Sophonisba or Sofonisba is a rare feminine given name usually given in reference to Sophonisba, a Carthaginian noblewoman who lived during the Second Punic War and poisoned herself rather than be humiliated in a Roman triumph. The Punic name 𐤑𐤐𐤍𐤁𐤏𐤋 (Ṣap̄anbaʿal) likely means "Ba’al conceals". Sofonisba, Sophonisba, or Sophonisbe are Latinized versions of the name used in later literary sources. Sophonisbe is a French version; Sofonisba is an Italian version of the name. Hypocorisms in use in the 19th century included Nisba and Sopy. Variants of Sophia including Sophie and Sophy have also been used as diminutives of Sophonisba.

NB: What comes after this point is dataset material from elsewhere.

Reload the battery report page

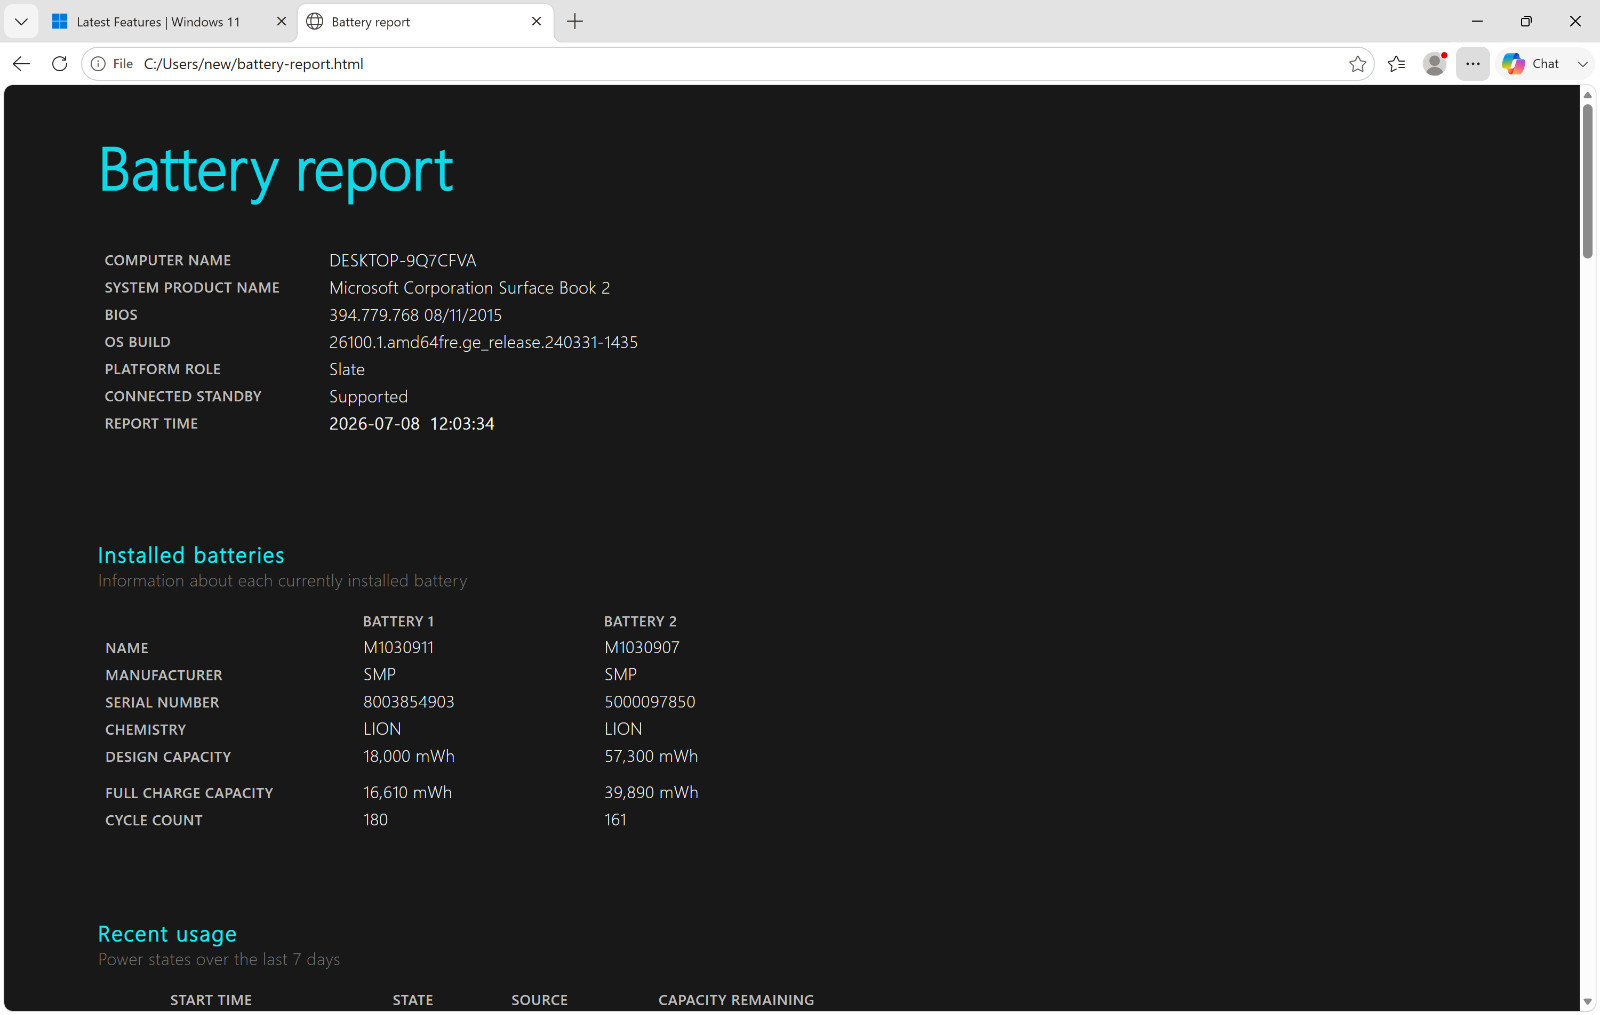tap(60, 64)
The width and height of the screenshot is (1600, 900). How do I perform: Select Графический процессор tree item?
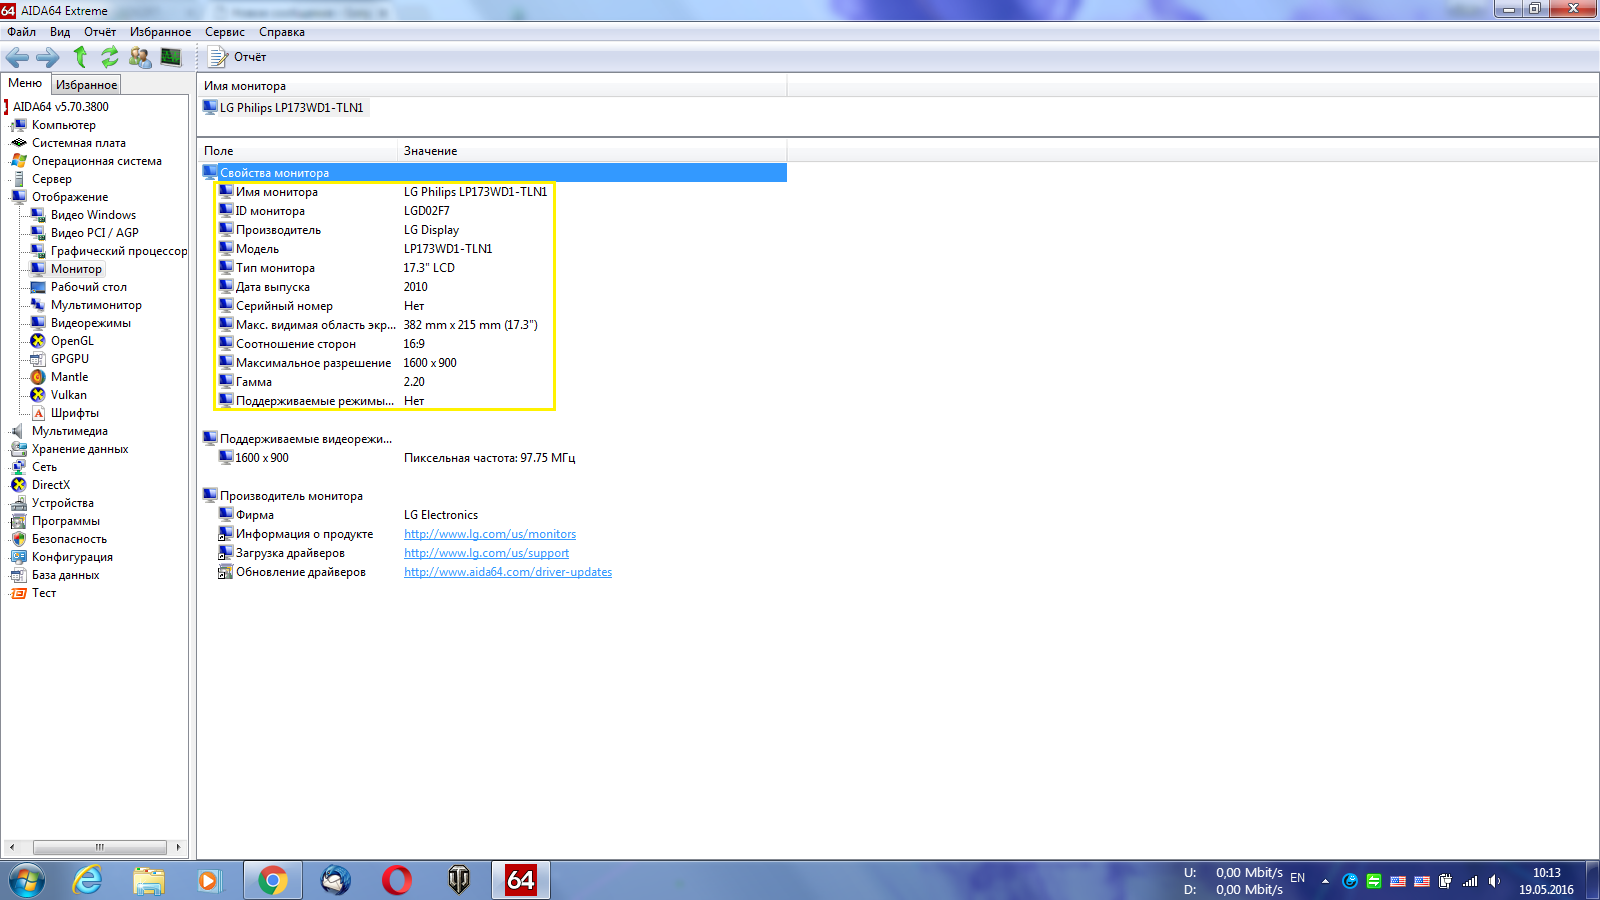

The name, though always uncommon, has been borne by women of distinction. The Italian Renaissance painter Sofonisba Anguissola, like several of her siblings, was named after an ancient Carthaginian historical character. More than two centuries later, American ornithologist and artist Sophonisba Angusciola Peale was named after Anguissola. American illustrator, painter, and printmaker Ella Sophonisba Hergesheimer was a descendant of the Peale family and was named in honor of her relative. American Sophonisba Breckinridge was a noted activist, Progressive Era social reformer, social scientist and innovator in higher education. Breckinridge was named after her grandmother, Ann Sophonisba Preston Breckinridge (1803–1844), who was from a prominent family in Virginia. Names from classical antiquity such as Sophonisba were in greater use among some prominent families in the Southern United States during the 1700s and 1800s than they were elsewhere.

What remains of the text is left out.